→ **LISTED RECORDS**:
◇ ◇ ◇ ◇ ◇

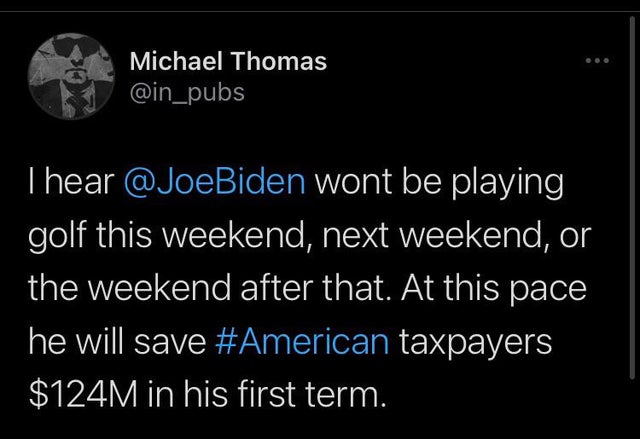
Task: Click the phrase "At this pace"
Action: [x=493, y=289]
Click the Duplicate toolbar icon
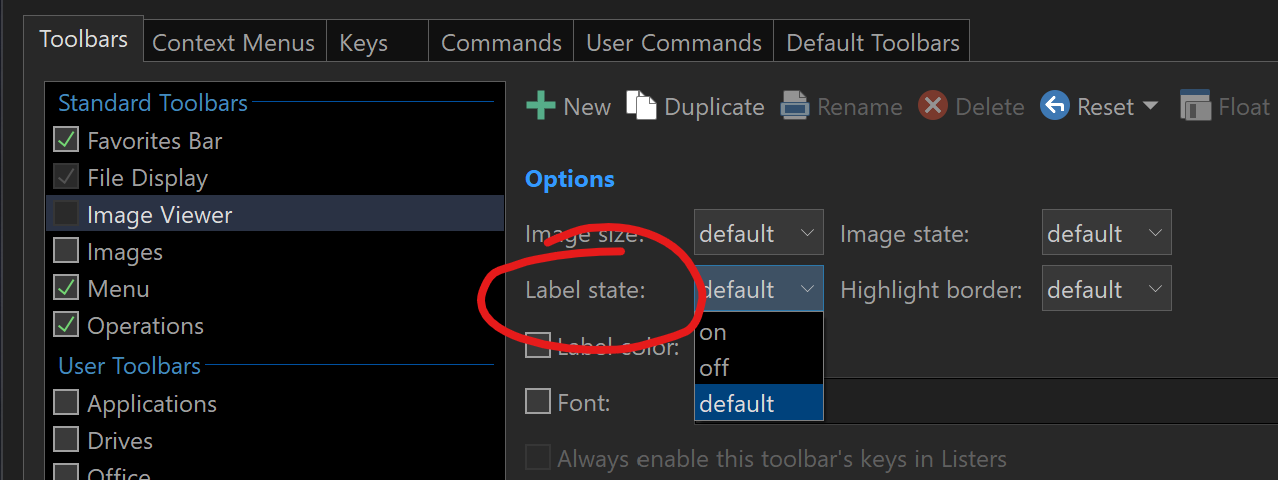The height and width of the screenshot is (480, 1278). [x=641, y=105]
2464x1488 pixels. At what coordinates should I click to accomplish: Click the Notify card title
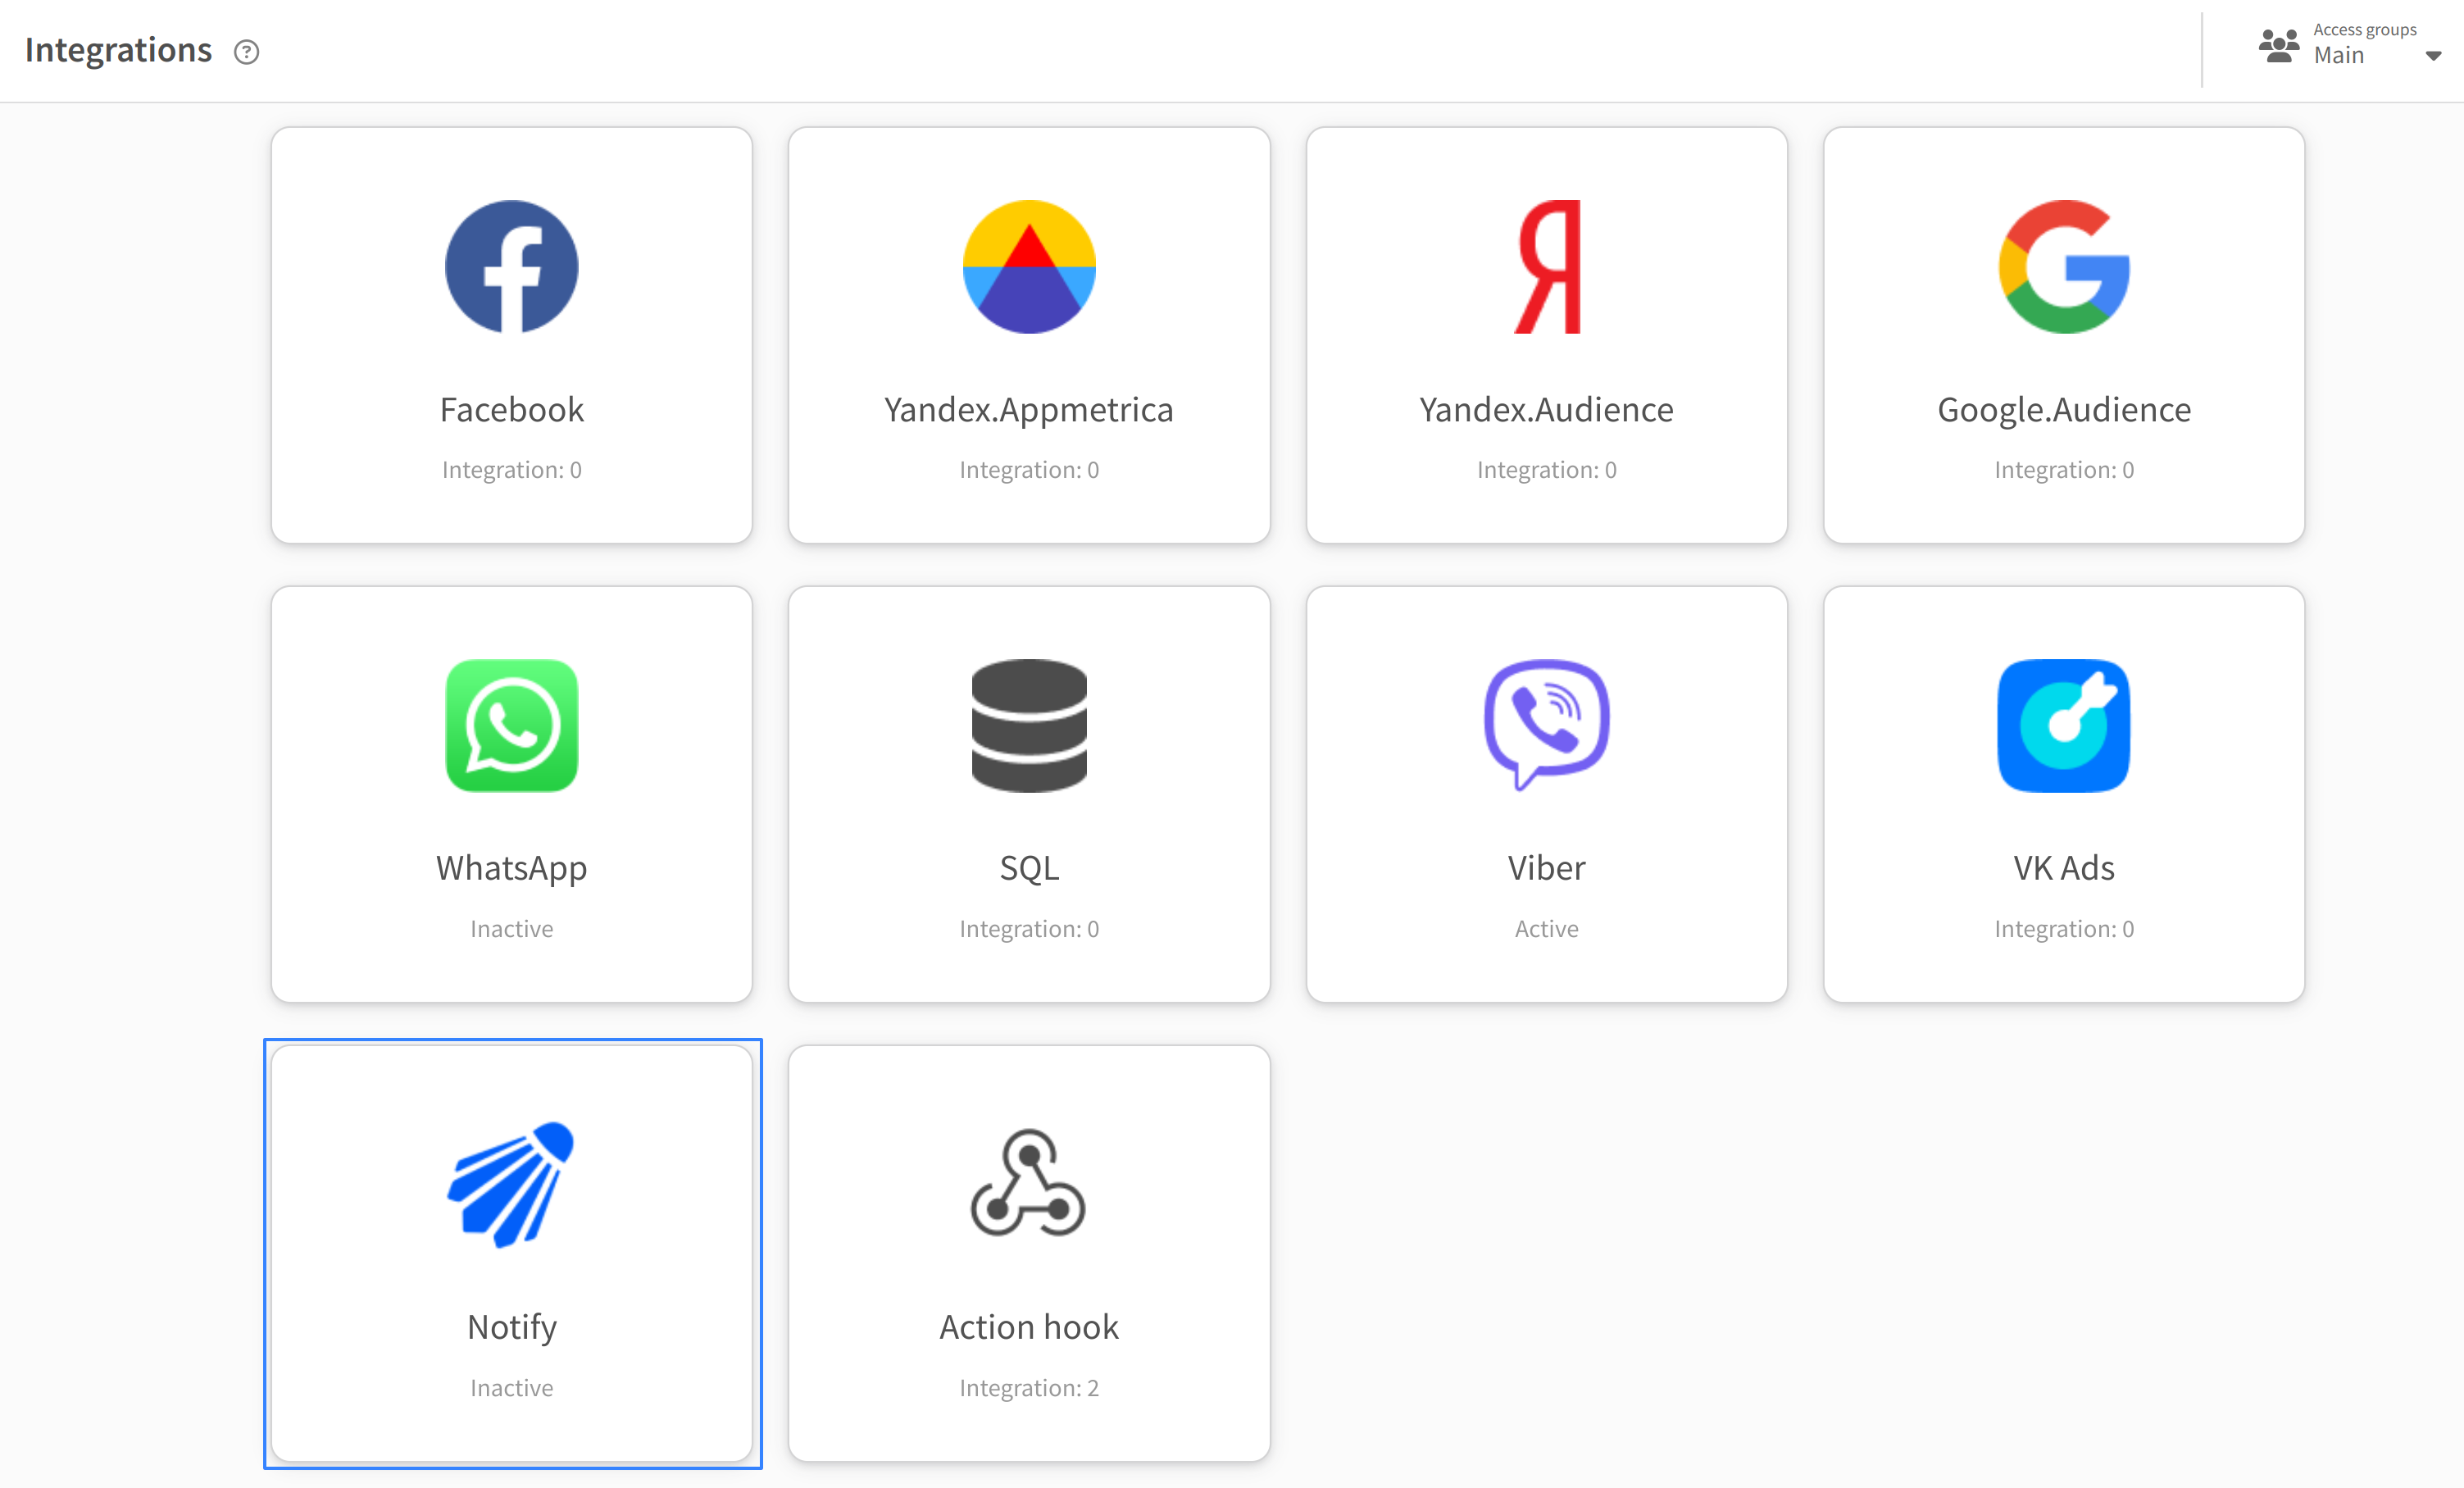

◇ ◇ ◇ ◇ ◇

→ **TRY IT**: Reproduce word for word the lines from the line with "Click the Duplicate toolbar icon" to the end of the entries above, both included, but leave the pictures out.

→ **FINAL ANSWER**:
Click the Duplicate toolbar icon
The height and width of the screenshot is (480, 1278). [x=641, y=105]
2464x1488 pixels. At what coordinates should I click to accomplish: Click the Notify card title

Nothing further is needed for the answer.